Stratification Economics and a Gendered Analysis Around Closing the Wealth Gap



With support from the Nathan Cummings Foundation, Duke’s Samuel DuBois Cook Center on Social Equity is devoted to developing a research program that explores the intersection of gender with race and ethnicity and prospects for economic security and well-being. Our first entry in our new Research Brief Series, published in collaboration with the Insight Center for Community Economic Development (Insight CCED) demonstrates graphically the importance of examining racial differences in wealth outcomes within a shared gender group. We find vast differences in net worth between black and white women regardless of age, family structure, educational attainment, or marital status. View and download the Women, Race and Wealth Research Brief here.

Project Implementation

At a time when the economy has sent a flood of jobless young adults back home, perhaps surprisingly, older people are quietly moving in with their parents at twice the rate of their younger counterparts. According to the UCLA Center for Health Policy Research and the Insight Center for Community Economic Development for seven years through 2012, the number of Californians aged 50 to 64 who live in their parents’ homes grew by 67.6% to about 194,000, The jump is almost exclusively the result of financial hardship caused by the Great Recession rather than for other reasons, such as the need to care for aging parents. In collaboration with Insight CCED, Cook Center researchers examine the gender and racial/ethnic dimensions of this pattern of older Americans moving in with their even older parents. Given our findings about the stark racial differences in wealth among women, this phase of the study is important in determining whether particular social groups and whether women, in particular, are facing greater stress associated with returning to living with their own parents at a later stage in life.

Cook Center research scholars also build upon the Center’s groundbreaking research that demonstrates the great importance of parents’ transfer of wealth in influencing adult children’s economic outcomes. Researchers focus on mature adults as means of gaining a better understand their future prospects and that of their adult children. Cook Center researchers dually aim to gain a better understanding of how factors like student debt, kinship and employment affect these households ability to accumulate wealth and the profound implications for multiple generations. In addition, Cook Center researchers investigate whether these processes of wealth transfer vary for sons and daughters and whether any gender differences in the receipt of inheritances and gifts from the prior generation are linked to race and ethnicity.

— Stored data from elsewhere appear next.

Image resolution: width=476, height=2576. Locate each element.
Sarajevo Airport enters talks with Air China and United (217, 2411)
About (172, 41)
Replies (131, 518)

The traditional focus on an individual’s circumstance or the nuclear family potentially overlooks important constraints on black families in particular. Because black women bear a disproportionate role as heads of households, these constraints may impinge more heavily on their lives and well-being. These stressors also may contribute to racial and gender differences in health outcomes, another dimension that we will investigate under the research program on Gender, Race, Ethnicity, and Social Mobility.

Research Questions

Cook Center researchers examine the cumulative effects of gender and race and/or ethnicity on economic outcomes in the U.S. population. This project explores the following broad research questions:

  1. Are the consequences of being black and female additive, non-additive, or exponential in comparison with being white and female or being black and male for wealth or earnings or employment?
  2. What are the magnitudes of the economic penalties associated with the intersection of race and gender in the American economy?

Aims of the Project

  • Provide substantial detail on the relative asset and debt position at the intersection of gender, ethnicity and identity in the United States.
  • Afford, via a combination of strategies, insights about the typical life-cycle or life course pattern of asset and debt accumulation of the target population.
  • Produce a National Asset Scorecard that can be used to evaluate the comparative status of the target population at a point in time as well as over time.
  • Provide rich insights into the sources of the disparities in wealth outcomes for the target population that will be useful in crafting policies to remedy asset inequality and asset poverty.
  • Incorporate a more nuanced treatment of the positives and negatives associated with the accumulation of particular types of indebtedness.
  • Provide data and research support for individuals and organizations committed to advancing a more economically inclusive society.